Recent research on Internet traffic classification has produced a number of approaches for distinguishing types of traffic. However, a rigorous comparison of such proposed algorithms still remains a challenge, since every proposal considers a different benchmark for its experimental evaluation. A lack of clear consensus on an objective and scientific way for comparing results has made researchers uncertain of fundamental as well as relative contributions and limitations of each proposal. In response to the growing necessity for an objective method of comparing traffic classifiers and to shed light on scientifically grounded traffic classification research, we introduce an Internet traffic classification benchmark tool, NeTraMark. Based on six design guidelines (Comparability, Reproducibility, Efficiency, Extensibility, Synergy, and Flexibility/Ease-of-use), NeTraMark is the first Internet traffic classification benchmark where eleven different state-of-the-art traffic classifiers are integrated. NeTraMark allows researchers and practitioners to easily extend it with new classification algorithms and compare them with other built-in classifiers, in terms of three categories of performance metrics: per-whole-trace flow accuracy, per-application flow accuracy, and computational performance.

Public Review By: 
R. Teixeira

The area of network traffic classification, which aims at labeling network traffic according to application or application type, is constantly evolving. When classification based on port inspection got deployed, applications started using dynamic ports. Then, the deployment of deep-packet inspection caused some applications to use encryption or variable length padding. Every new application development triggers new traffic classification techniques. Often each technique is tested in different environments and using proprietary network traces making it hard to reproduce the results, compare techniques, and fully understand the limits and benefits of each technique.

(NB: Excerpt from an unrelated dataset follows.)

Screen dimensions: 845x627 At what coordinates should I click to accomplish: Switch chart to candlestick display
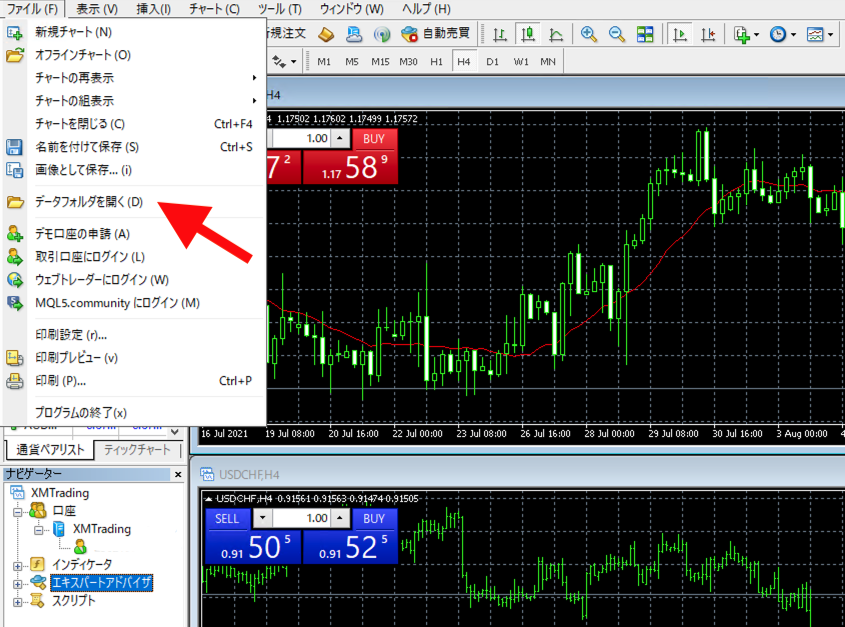pyautogui.click(x=528, y=34)
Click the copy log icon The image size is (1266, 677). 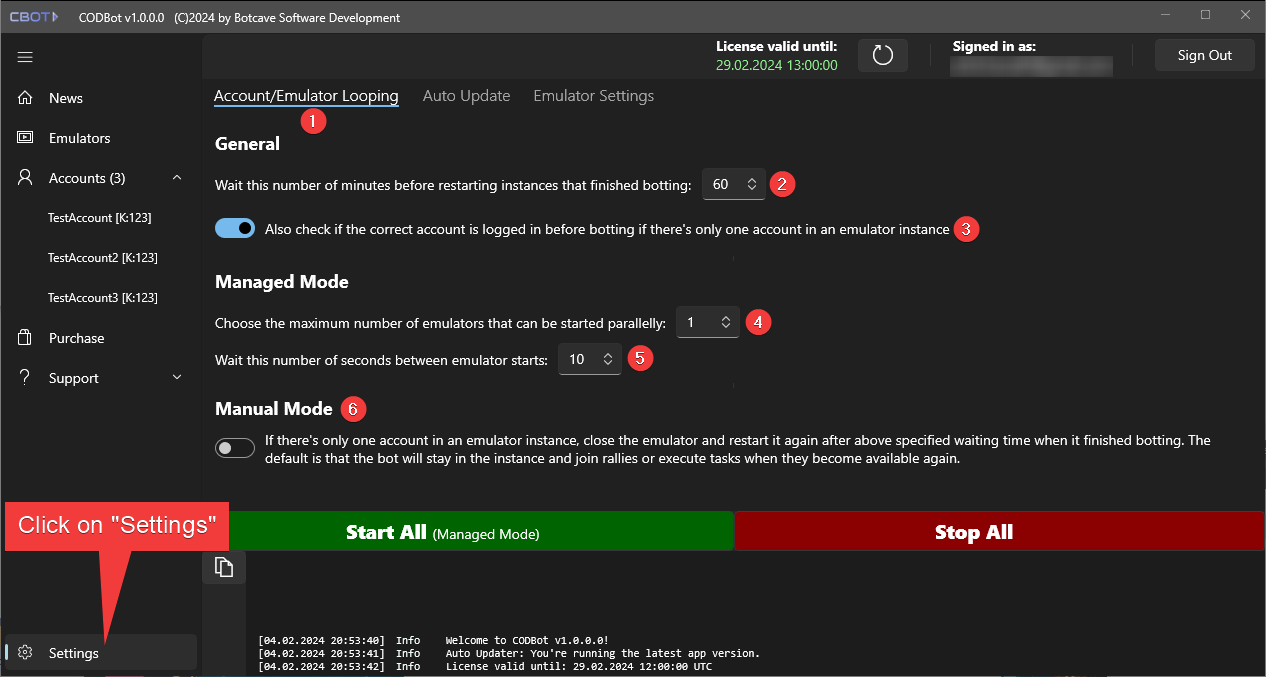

This paper presents a tool to benchmark traffic classification techniques, called NeTraMark. NeTraMark is extensible, so researchers can plug-in their techniques to compare to other classification algorithms. NeTraMark already includes implementations of eleven existing classification algorithms ranging from port and deep-packet inspection to graph-based classifiers. It also implements a number of evaluation metrics and a visualization module. Researchers can easily compare the results of classification techniques under the same metrics. Since publicly available full-payload traces are rare, NeTraMark can be deployed at different sites to run on locally available data sets. In summary, NeTraMark combines a number of features that should facilitate the life of developers of traffic classification techniques. The source code is available, so we should all contribute with our own algorithms and techniques. A community effort should lead to better standards for evaluating traffic classification techniques.